(Excerpts from a dataset)
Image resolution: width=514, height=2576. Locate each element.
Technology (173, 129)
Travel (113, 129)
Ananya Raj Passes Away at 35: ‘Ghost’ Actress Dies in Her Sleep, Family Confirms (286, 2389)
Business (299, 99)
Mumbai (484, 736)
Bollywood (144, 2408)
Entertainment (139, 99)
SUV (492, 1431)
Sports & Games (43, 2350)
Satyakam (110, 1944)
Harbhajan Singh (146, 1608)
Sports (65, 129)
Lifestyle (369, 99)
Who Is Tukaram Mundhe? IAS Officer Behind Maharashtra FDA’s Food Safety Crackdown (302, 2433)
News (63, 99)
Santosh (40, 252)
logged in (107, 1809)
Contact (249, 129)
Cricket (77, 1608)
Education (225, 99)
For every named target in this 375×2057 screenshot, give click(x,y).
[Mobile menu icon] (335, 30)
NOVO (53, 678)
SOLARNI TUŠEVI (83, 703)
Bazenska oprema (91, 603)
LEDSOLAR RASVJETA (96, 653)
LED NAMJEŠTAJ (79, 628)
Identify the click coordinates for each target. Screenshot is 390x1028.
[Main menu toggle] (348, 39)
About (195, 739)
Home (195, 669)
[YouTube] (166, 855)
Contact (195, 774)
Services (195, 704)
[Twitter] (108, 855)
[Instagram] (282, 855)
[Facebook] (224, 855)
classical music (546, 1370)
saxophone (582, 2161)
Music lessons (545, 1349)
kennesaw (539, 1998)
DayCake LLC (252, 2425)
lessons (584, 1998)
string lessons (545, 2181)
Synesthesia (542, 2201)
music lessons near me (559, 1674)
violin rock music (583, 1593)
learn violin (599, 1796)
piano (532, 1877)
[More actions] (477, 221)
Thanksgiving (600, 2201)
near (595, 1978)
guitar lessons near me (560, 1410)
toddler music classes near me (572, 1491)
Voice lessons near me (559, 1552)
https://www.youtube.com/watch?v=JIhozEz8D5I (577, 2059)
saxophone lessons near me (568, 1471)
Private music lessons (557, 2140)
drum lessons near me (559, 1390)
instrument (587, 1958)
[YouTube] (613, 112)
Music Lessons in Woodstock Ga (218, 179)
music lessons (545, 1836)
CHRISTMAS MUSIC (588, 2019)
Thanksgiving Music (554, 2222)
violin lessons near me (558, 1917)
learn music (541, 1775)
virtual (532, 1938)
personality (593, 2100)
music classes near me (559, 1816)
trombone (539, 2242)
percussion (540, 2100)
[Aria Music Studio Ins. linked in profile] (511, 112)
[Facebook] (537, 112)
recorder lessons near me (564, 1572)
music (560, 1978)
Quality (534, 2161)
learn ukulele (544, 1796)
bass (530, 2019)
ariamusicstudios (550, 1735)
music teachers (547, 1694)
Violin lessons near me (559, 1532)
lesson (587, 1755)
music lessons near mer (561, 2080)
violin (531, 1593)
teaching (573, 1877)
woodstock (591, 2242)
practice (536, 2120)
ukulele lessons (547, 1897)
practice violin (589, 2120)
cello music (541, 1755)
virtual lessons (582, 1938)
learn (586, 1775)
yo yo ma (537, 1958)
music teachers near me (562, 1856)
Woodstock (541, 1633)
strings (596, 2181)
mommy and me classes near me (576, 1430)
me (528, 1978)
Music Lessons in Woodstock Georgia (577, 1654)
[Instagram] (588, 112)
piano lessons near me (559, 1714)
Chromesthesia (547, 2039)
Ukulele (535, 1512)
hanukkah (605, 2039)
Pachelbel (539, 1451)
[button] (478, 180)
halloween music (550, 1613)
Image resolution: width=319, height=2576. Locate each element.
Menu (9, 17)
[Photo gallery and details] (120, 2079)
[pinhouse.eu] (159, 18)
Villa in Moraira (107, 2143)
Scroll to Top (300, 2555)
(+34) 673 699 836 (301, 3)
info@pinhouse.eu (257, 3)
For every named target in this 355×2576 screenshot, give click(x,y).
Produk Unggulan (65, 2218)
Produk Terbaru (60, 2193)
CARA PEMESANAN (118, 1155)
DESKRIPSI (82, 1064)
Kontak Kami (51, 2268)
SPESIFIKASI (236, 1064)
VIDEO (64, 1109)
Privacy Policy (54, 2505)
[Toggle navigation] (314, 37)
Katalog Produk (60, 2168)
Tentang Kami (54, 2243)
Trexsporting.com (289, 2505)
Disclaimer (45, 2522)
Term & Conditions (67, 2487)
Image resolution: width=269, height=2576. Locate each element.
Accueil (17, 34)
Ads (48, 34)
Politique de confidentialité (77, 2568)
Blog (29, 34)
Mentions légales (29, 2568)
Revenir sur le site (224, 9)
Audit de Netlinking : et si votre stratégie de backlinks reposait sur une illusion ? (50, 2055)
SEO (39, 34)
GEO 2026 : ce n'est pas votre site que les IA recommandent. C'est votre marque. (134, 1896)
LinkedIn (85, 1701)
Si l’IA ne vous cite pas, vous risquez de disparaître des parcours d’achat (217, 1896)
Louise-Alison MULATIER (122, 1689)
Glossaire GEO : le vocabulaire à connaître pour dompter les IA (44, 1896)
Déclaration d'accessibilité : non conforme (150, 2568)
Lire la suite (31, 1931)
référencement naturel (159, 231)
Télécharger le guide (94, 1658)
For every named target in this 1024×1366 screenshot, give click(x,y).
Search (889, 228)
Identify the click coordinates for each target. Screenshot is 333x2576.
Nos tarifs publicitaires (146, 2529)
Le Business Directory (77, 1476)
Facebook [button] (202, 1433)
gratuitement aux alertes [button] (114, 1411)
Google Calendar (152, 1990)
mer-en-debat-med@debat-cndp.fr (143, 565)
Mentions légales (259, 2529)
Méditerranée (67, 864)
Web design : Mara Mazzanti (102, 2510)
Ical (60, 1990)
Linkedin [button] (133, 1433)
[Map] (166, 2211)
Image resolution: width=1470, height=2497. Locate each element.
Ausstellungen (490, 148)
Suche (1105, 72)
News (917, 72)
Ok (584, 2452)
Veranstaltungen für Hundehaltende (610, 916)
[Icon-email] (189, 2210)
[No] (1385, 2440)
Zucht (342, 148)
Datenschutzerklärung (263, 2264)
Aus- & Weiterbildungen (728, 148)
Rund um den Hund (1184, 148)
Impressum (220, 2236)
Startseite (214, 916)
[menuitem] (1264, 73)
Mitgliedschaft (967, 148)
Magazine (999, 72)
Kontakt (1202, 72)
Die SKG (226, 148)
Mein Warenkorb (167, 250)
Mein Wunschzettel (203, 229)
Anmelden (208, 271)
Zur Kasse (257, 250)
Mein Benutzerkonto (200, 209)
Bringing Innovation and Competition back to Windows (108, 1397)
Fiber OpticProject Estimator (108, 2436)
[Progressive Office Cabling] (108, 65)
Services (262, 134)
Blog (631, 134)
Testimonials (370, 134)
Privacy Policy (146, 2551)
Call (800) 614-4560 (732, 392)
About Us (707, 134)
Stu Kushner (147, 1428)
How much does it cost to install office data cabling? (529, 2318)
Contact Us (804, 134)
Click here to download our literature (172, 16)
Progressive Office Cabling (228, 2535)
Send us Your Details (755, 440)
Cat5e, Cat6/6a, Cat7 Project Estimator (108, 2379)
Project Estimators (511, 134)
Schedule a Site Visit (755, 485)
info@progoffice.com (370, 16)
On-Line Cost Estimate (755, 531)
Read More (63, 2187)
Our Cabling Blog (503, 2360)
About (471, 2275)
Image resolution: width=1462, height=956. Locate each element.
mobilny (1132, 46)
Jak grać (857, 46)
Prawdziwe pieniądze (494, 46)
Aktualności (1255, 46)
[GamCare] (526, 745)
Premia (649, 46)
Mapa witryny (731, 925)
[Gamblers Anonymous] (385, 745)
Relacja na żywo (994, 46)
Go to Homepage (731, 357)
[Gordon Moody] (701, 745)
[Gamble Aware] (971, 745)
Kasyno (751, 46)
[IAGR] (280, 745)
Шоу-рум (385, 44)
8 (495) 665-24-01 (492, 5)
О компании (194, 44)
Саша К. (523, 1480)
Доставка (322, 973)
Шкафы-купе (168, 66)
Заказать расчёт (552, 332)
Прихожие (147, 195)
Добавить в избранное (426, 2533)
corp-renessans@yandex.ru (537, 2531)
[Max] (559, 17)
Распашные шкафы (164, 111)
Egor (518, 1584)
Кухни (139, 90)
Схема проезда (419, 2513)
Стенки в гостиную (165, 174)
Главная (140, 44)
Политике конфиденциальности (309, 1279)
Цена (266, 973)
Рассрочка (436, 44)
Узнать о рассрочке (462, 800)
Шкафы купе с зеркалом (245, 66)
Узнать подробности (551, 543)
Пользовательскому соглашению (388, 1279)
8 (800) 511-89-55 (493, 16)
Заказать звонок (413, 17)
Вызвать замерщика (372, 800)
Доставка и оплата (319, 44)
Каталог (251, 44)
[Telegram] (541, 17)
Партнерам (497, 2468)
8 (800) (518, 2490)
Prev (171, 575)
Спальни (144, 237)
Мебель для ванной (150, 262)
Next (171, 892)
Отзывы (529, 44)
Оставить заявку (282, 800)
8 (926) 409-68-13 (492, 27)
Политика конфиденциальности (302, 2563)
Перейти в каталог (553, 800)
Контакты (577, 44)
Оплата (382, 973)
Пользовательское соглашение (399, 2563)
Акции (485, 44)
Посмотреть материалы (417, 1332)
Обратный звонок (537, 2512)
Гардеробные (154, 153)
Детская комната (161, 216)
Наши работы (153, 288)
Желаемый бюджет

__Requirement__: Your task is to retype the entries verbatim, starting with the line that holds "Thanksgiving Music (554, 2222)" and stopping after the line that holds "ariamusicstudios (550, 1735)".

__Answer box__:
Thanksgiving Music (554, 2222)
violin lessons near me (558, 1917)
learn music (541, 1775)
virtual (532, 1938)
personality (593, 2100)
music classes near me (559, 1816)
trombone (539, 2242)
percussion (540, 2100)
[Aria Music Studio Ins. linked in profile] (511, 112)
[Facebook] (537, 112)
recorder lessons near me (564, 1572)
music (560, 1978)
Quality (534, 2161)
learn ukulele (544, 1796)
bass (530, 2019)
ariamusicstudios (550, 1735)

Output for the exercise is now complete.